You can click on this photo to see it much bigger.
Several years ago (don't remember which year), ImageArt (Rochester, NY's annual glbt art exhibit during ImageOut Film Festival every October) rejected the work. I was also unsatisfied with the work and left it in the storage for a while. I happened to ponder about the work and decided to bring it back up. I took the time to redo the work, using color wax crayons and color pencils on the major male figure. I also re-drew the little male figures with a white pencil to make them stand out more. I only used orange, yellow, white, gold, and black color pencils to do the major male figure. I used the color wax crayons to do the pink triangle and the rainbow lines, and the rest of the lines. There are some fabrics on the canvas and I used a back pencil to draw black lines that show them a little bit. Before I even applied the wax crayons and pencils, the work was made of acrylic paint in gold and black, which you can notice below the male figures and lines. The male figures and the triangle were much darker without the crayons and pencils, which were more challenging to see. When applying the colors and lines, I realized that they really helped the male figures and lines stand out much more. It took me a while to figure out how to solve the problem with challenges, forcing me to fix this and refine this and so forth. So, it is officially done to my best.
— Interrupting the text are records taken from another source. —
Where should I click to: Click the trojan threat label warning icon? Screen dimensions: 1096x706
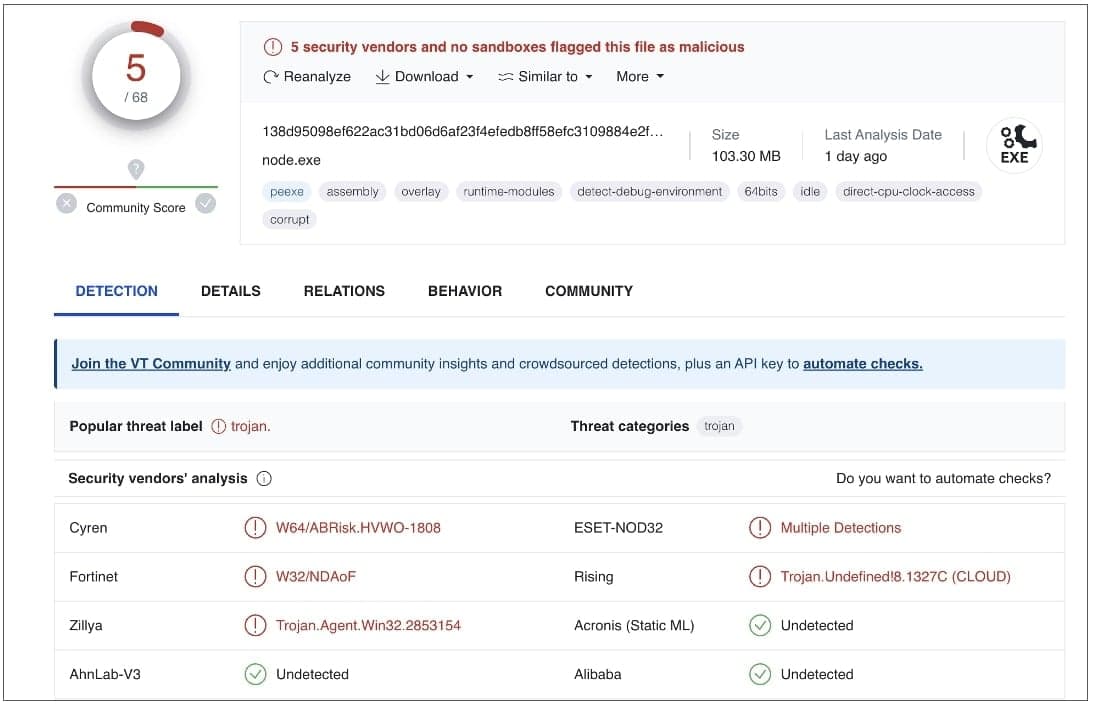(x=219, y=426)
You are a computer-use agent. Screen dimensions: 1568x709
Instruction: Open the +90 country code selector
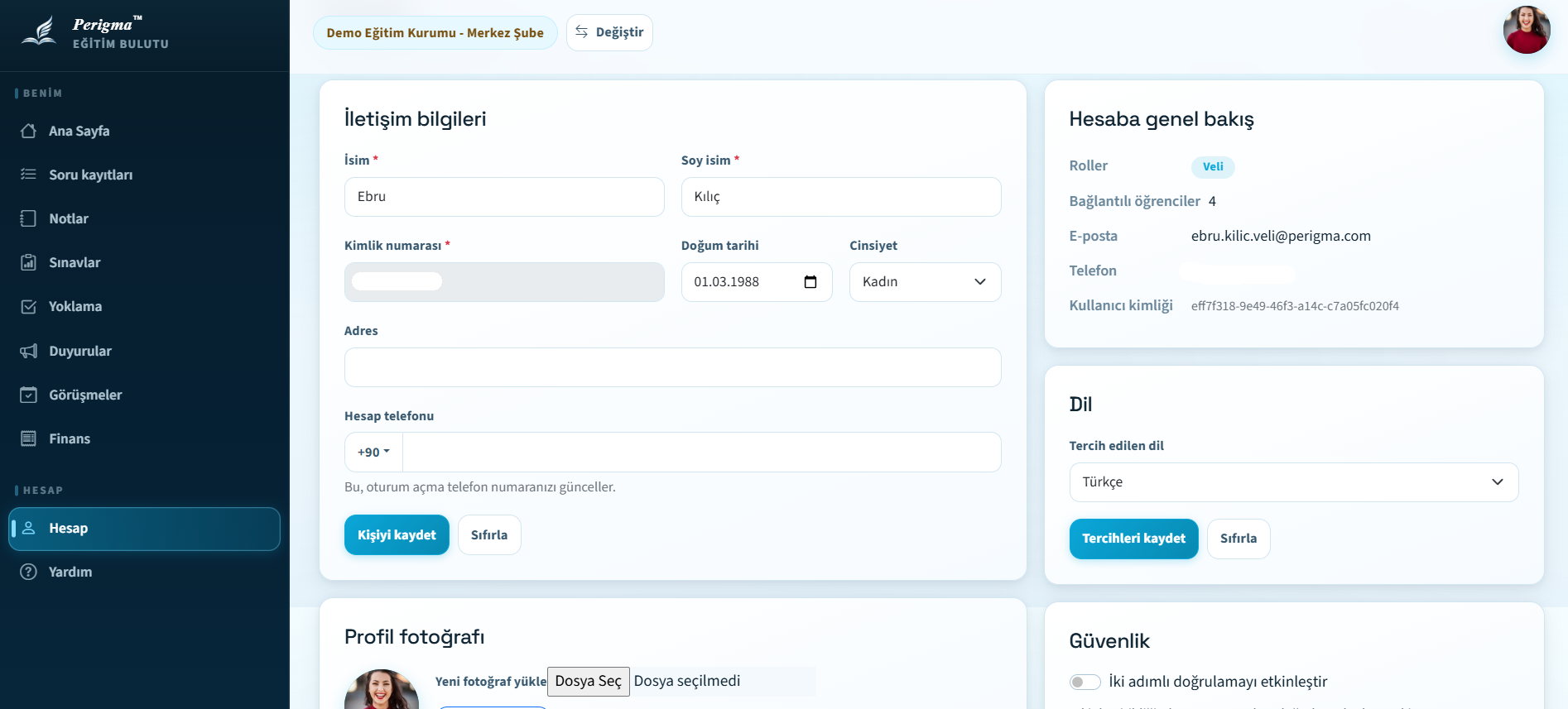click(373, 452)
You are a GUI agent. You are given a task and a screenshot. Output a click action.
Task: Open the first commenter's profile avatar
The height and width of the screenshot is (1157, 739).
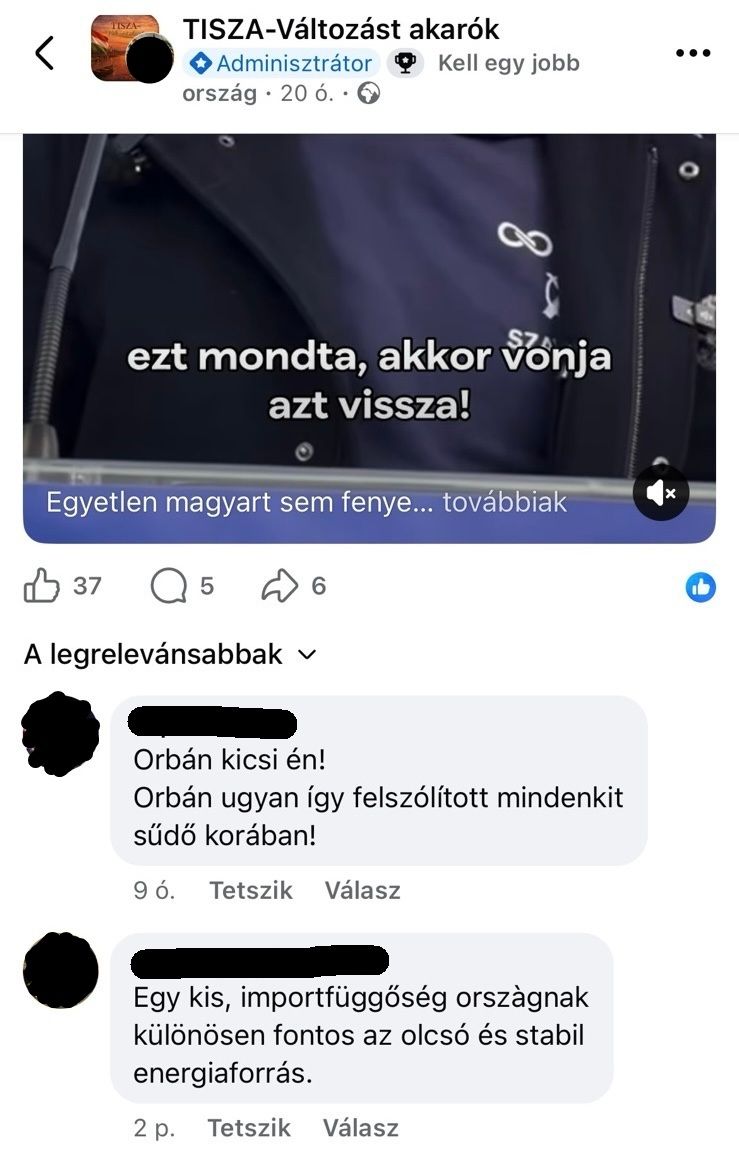click(60, 733)
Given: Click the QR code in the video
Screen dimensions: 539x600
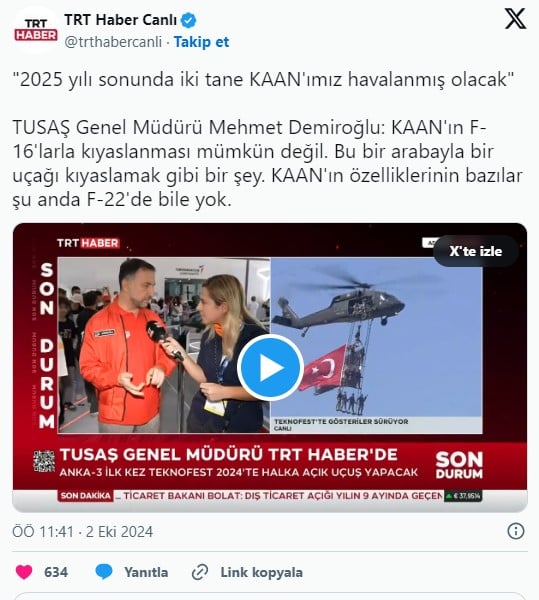Looking at the screenshot, I should 44,461.
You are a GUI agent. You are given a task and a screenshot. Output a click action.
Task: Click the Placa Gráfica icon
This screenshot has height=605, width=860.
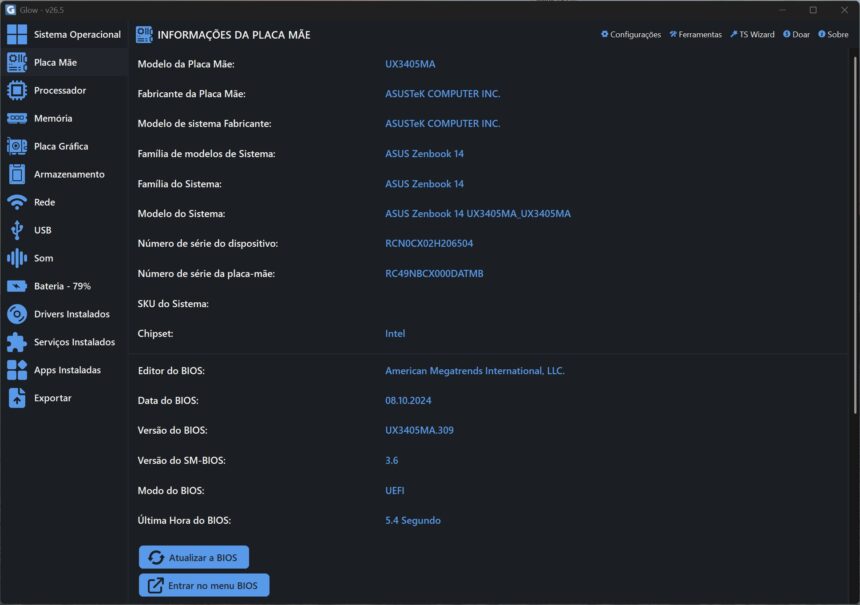(17, 146)
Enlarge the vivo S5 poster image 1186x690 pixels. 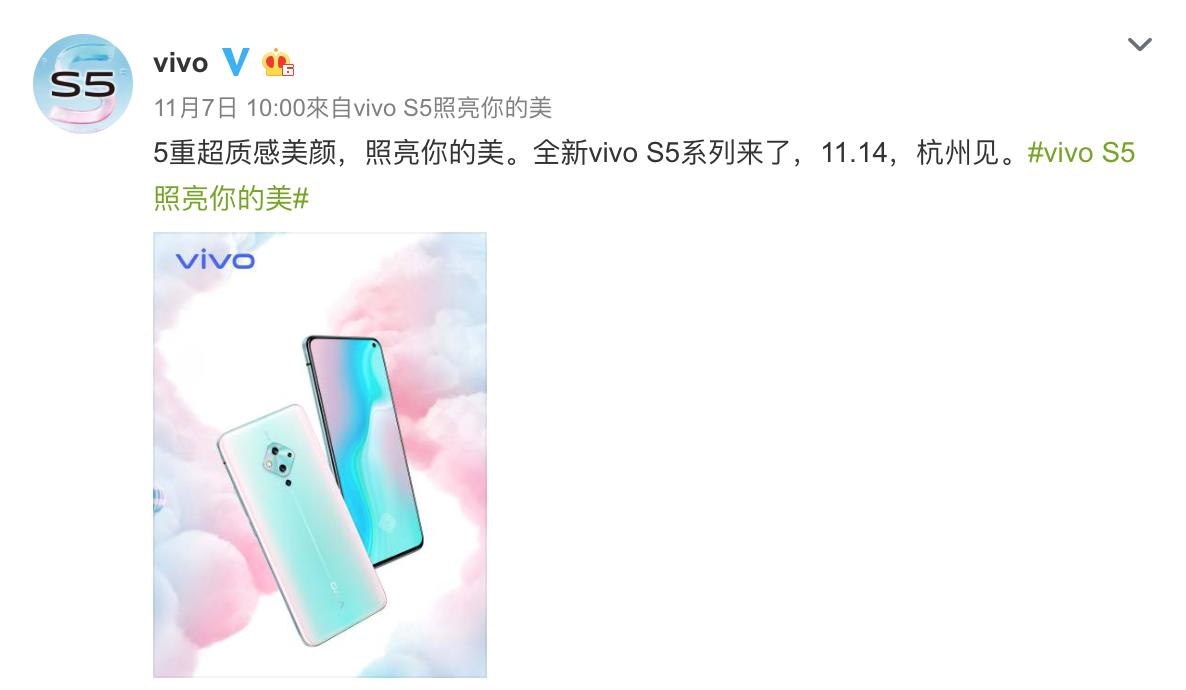click(320, 455)

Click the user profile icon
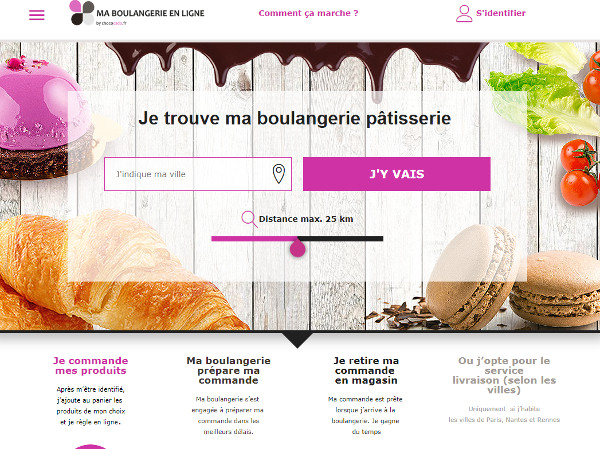464,13
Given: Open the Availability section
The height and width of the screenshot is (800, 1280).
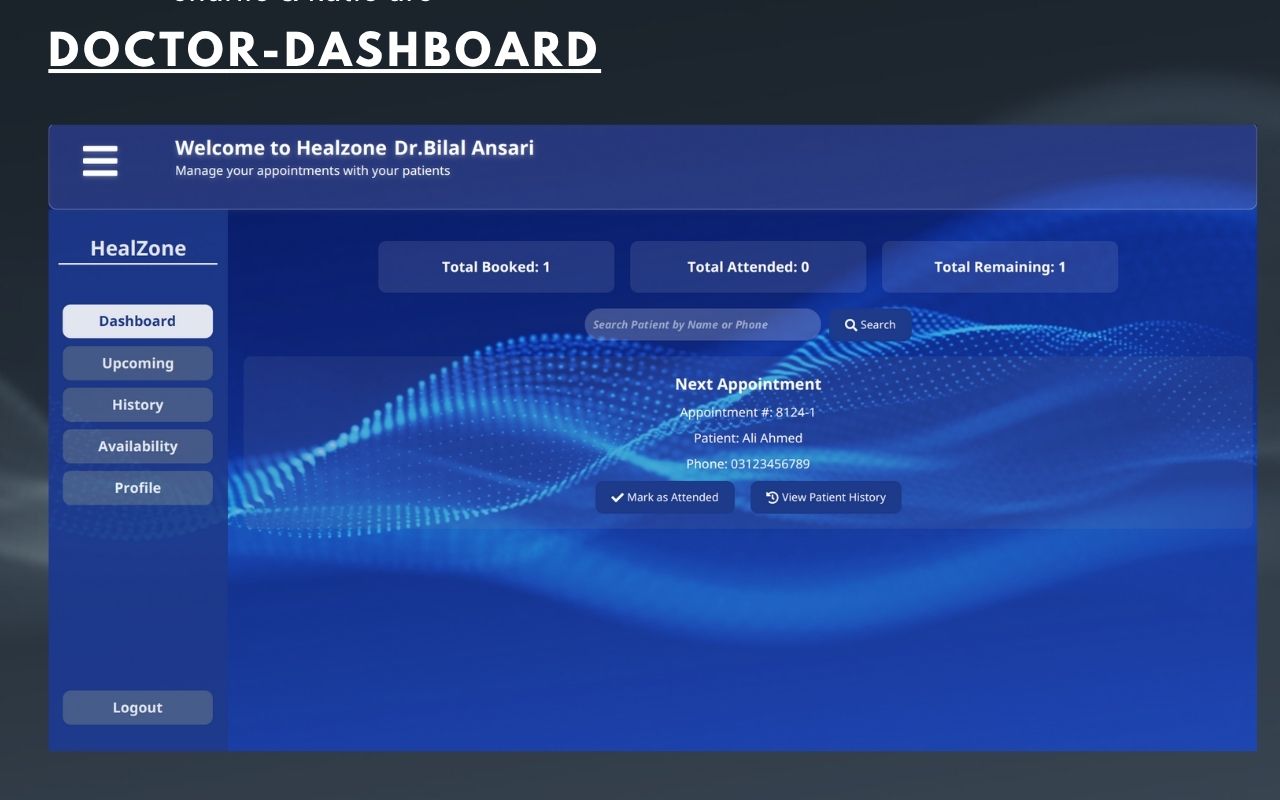Looking at the screenshot, I should [137, 446].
This work is certainly clearly related to the gay men's struggle. As you may know, pink triangles were used on Jewish gay male prisoners' shirts in death camps during the Nazi regime as a label for "Gay" and many were executed. The little male figures are pulling, pushing, lifting, and holding the triangle to keep reminding us what really happened. The dark black and gold with stripes and splashes in the background give the mood of darkness or the feeling of oppression. The rainbow lines, of course, represent glbt pride. All in all, this is the message to say gay men's struggle for freedom is carried on from the Holocaust under the Nazi regime and still is today all over the world regardless of where they live.